When the Lord appeared in the whirlwind, he said, “Now, Job, you have to shape up! Life is not fair.” That’s my interpretation and that’s the way the book ended for hundreds of years. I agree with those of the opinion that the happy ending was spliced on many years later. If you read it, you’ll note that the meter changes. People couldn’t live with the original message. Here was a good man who came to unexplained grief, and the Lord told him: “That’s the way it is. Don’t challenge me. This is my world and you either live in it as I designed it or get out.”

“People couldn’t live with the message,” so they made up a different message that they found more to their liking.

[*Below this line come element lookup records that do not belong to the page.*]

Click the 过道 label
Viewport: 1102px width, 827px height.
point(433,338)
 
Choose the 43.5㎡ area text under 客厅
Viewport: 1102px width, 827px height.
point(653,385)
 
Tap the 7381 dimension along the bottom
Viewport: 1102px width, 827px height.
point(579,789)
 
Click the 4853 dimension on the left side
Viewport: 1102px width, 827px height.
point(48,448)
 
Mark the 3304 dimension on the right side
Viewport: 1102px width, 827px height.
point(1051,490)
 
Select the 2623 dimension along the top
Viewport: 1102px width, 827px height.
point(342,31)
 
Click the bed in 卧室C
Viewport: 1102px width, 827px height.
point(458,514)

Life is not a fairy tale, it isn’t fair, and it seldom provides the happy endings we seek and hope for. Nor, despite what many versions of religious commitment might tell us, is the life of faith a guarantee that these difficulties and problems will get turned into a fairy tale with a happy ending. As Job says, “mortals die, and are laid low”—regardless of whether they are or are not persons of faith. But those who have, for better or for worse, truly embraced the life of faith, wouldn’t have it any other way. The attraction of the life of faith is not a “pie in the sky” guarantee that it will all work out for the best. Rather, the attraction lies in what Job said when he encountered God directly for the first time. “I had heard of you . . . but now my eye sees you.” There is no substitute for the real thing.